As soon as the leaves have fallen from our fruit trees, winter pruning starts in earnest. Although this can be done any time between November and March we have to start early because we have so many, well over 500 at the last count! It’s a repetitive and time-consuming job but I enjoy the gentle rhythm of cutting and tying in branches and there’s plenty of time to think as you prune. I often wonder how many generations of gardeners have tended to these trees over the last 200 years, snipping away, listening out for the chimes of Bellie church in Fochabers, heralding a well-earned cup of tea and break from the cold.

In its heyday 40 gardeners toiled away in and around the Walled Garden, today we have just 5 (plus a small but invaluable team of volunteers). In the latter half of the 19th century, under the supervision of Head Gardener John Webster, the walled garden was known as one of the finest in Britain. The Gardener’s Chronicle gave the following description of the garden: ‘Having long been famous for the abundance and high quality of the fruits they produce; and even in untoward seasons, when the majority of orchards and gardens display poor crops of fruit, Mr. Webster can show many varieties in abundance. The same fruitful feature may be observed in the vineries and other glass structures, which are fully stored with the fruits, flowers and plants in demand in the ducal establishment’.

John Webster’s son took over as head gardener in 1890, and his grandson was apprenticed in the garden but tragically was killed in action at the Battle of Vimy Ridge in 1917. Dozens of young men from the Gordon Castle estate lost their lives during the First World War, including Lord Bernard Gordon Lennox, leading to crippling death duties that eventually led to the sad decline of the estate and walled garden.

I like to think that the walls still hold the memories of those who built and cared for the garden through the years and perhaps one day the walled garden will regain its reputation for ‘the abundance and high quality’ of the fruits we produce.

9 Comments

  • I’m reading this post while I sit in Palm Springs, CA . My garden here is cacti….but the Webster spirit of plant care is still in the genes.
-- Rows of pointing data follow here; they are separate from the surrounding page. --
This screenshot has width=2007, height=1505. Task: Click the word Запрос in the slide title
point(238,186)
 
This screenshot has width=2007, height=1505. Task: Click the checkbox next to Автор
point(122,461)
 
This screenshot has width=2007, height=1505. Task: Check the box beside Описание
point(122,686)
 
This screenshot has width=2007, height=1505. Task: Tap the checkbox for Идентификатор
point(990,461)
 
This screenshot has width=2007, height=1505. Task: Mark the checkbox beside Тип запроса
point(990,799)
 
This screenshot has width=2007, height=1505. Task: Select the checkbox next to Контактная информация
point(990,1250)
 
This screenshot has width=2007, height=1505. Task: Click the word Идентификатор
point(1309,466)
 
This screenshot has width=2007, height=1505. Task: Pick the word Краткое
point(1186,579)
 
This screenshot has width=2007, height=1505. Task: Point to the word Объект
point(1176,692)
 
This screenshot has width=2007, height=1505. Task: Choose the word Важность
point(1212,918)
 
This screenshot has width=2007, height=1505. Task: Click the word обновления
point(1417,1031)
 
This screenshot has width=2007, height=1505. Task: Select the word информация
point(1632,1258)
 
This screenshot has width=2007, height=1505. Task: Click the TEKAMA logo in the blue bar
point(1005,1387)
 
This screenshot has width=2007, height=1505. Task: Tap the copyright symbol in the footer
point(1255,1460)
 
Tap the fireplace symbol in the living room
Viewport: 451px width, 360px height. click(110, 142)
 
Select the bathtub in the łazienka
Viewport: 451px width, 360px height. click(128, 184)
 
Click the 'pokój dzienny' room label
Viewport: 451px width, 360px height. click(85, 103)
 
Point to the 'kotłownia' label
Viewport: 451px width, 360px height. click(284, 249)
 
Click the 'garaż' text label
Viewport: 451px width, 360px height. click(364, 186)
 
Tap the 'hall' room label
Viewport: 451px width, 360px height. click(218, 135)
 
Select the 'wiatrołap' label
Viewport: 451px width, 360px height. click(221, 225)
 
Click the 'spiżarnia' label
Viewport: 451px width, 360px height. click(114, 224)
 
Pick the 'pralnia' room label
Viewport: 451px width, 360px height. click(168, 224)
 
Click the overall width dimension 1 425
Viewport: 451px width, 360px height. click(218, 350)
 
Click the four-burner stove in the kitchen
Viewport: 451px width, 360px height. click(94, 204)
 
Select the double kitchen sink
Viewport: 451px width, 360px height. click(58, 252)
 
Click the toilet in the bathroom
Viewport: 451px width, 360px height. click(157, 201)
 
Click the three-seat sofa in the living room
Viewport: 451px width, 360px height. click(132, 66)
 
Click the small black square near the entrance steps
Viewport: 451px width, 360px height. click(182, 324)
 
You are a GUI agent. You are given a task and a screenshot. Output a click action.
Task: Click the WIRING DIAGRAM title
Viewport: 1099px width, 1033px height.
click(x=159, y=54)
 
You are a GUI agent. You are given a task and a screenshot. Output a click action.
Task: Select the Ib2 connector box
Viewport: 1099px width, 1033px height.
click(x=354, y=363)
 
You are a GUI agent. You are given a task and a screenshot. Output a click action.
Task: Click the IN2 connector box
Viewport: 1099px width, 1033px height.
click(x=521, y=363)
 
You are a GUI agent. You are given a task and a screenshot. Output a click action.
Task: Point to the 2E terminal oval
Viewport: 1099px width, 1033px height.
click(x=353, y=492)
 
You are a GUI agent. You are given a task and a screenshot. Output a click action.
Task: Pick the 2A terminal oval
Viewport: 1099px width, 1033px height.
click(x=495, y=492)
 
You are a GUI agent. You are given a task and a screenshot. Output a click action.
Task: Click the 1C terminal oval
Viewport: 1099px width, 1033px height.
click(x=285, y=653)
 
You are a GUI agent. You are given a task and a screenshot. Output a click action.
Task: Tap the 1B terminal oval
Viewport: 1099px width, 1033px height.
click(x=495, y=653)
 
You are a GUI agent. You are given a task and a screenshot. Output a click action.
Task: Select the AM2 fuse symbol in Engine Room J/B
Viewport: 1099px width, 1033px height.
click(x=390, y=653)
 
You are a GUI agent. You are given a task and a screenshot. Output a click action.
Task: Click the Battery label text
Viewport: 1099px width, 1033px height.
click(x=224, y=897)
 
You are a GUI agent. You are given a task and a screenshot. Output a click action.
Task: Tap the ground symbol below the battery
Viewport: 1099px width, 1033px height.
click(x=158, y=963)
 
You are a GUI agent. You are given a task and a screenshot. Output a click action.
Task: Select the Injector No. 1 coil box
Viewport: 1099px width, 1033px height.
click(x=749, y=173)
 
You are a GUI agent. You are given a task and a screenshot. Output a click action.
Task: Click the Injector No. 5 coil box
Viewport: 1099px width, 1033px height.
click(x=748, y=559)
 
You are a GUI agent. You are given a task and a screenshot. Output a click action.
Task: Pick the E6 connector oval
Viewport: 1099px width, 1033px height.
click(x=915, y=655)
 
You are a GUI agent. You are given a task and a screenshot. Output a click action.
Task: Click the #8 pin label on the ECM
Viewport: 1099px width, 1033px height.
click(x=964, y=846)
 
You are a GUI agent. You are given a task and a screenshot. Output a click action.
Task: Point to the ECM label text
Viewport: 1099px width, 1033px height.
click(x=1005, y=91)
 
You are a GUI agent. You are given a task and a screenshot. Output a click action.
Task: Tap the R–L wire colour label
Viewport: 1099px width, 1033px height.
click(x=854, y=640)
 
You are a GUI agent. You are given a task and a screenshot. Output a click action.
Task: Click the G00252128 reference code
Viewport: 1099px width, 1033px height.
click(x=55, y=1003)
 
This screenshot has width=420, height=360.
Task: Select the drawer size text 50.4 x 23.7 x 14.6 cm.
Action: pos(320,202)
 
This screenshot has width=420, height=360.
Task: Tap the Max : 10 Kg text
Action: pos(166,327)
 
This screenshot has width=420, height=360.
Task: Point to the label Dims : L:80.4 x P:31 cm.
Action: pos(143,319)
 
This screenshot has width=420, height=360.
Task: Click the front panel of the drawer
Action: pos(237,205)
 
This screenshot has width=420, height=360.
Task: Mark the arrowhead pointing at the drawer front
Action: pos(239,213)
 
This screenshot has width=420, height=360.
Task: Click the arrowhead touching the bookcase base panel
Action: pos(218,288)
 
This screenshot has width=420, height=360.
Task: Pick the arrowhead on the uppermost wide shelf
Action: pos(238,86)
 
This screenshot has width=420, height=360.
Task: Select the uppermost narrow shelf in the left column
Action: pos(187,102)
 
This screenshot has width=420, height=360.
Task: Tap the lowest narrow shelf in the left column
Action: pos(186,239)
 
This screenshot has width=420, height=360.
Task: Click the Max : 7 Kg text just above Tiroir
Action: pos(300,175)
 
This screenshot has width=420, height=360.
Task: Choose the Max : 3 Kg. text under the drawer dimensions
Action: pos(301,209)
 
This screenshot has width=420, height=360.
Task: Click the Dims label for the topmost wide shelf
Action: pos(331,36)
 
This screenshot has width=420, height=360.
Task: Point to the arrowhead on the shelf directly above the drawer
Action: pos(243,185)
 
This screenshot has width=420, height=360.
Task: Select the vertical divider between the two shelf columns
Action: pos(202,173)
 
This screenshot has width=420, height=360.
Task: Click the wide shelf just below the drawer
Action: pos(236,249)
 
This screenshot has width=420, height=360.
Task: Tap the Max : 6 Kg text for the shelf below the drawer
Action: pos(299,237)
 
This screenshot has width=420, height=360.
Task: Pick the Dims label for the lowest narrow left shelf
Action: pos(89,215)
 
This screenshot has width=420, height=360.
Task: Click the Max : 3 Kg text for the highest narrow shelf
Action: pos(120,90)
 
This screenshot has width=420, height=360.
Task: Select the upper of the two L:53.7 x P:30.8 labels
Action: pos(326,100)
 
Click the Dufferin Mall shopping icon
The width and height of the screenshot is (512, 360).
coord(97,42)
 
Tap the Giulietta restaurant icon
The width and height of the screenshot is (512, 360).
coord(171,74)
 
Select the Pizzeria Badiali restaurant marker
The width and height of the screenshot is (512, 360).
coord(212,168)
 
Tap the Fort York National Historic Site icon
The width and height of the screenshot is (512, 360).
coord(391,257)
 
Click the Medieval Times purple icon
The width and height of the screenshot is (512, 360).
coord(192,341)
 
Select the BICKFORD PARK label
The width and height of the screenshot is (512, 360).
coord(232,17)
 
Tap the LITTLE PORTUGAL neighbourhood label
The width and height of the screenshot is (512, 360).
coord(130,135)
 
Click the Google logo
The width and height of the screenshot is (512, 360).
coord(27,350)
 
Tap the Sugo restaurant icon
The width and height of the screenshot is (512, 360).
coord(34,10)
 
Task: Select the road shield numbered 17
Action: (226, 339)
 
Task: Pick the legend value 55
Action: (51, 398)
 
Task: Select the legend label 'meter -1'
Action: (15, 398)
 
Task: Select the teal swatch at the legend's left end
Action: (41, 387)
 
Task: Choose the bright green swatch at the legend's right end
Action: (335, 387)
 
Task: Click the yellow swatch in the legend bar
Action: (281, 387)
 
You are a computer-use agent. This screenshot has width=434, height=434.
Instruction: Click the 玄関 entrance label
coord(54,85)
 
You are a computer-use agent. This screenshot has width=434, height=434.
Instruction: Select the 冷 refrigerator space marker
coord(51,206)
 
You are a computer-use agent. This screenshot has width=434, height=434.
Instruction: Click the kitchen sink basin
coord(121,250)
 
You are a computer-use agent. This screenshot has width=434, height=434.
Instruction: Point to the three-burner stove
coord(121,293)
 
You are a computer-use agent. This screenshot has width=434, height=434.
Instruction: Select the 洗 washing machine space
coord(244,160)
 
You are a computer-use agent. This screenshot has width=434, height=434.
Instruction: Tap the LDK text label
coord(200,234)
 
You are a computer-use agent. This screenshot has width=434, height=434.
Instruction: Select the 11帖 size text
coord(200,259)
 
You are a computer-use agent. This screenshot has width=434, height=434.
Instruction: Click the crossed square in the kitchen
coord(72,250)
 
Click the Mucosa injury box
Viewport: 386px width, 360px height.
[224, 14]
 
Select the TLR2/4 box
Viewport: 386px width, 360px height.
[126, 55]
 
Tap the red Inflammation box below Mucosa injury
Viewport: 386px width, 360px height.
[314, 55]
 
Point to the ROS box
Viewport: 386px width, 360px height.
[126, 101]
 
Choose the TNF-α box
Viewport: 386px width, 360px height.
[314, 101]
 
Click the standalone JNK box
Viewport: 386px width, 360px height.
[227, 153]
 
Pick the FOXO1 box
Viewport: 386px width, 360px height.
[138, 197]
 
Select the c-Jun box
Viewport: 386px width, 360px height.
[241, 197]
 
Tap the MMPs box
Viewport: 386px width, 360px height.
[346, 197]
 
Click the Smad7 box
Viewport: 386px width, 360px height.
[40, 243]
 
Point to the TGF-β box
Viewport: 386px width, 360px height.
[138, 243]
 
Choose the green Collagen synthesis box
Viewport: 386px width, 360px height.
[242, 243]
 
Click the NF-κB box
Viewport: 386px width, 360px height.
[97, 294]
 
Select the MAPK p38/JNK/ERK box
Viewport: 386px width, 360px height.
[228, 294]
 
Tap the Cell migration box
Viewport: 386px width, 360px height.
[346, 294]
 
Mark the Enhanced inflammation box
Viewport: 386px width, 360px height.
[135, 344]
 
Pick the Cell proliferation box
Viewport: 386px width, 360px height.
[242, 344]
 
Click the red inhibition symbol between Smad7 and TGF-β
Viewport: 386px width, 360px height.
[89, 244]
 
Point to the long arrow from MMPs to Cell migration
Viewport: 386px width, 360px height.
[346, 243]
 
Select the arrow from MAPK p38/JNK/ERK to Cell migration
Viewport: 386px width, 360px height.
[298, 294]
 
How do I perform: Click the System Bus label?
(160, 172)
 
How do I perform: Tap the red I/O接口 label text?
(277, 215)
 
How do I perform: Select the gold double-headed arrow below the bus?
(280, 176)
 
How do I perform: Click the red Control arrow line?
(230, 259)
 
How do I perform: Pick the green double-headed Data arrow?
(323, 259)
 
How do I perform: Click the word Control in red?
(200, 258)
I’m Ian Webster. The John Webster in the article is my great grandfather. Fantastic to follow the re-birth of the walled Garden.

    • Hello, my name is Moira Napper, nee Beattie. In the 1960s my family used to go on holiday to Lossiemouth and stayed at Laverock Bank Hotel. There we met Charlie and Helen Webster and their son, also called Ian, who lived in Glasgow. Charlie was a lovely man and I remember him going to visit “aunts” at Gordon Castle and that his uncle had worked in the gardens there, but I didn’t realise that he had in fact been head gardener. I now live in Nairn and have visited the walled garden several times. I can never get over the sheer size of it and the beautiful head gardeners cottage which is built into one of the walls. I guess you must be a nephew, or indeed great nephew of Charlie’s.

      • Mira: this is Ian, who you played with all those years ago at Laverock Bank Hotel. Would love to catch up.

  • Mira: this is Ian, who you played with all those years ago at Laverock Bank Hotel. Would love to catch up.

    • Ian, so good to receive your reply! I should love to catch up with you too! What wonderful holidays they were all those years ago. Lossiemouth still remains a very special place in my heart. For the past 5+ years I have been living in Nairn. I’m not sure how we can catch up without it being “aired”,” so to speak, publicly. Alas, I am not altogether a child of the digital age. Unlike yourself I imagine – you were always super-clever. Let me know how you think we can communicate on a less public platform.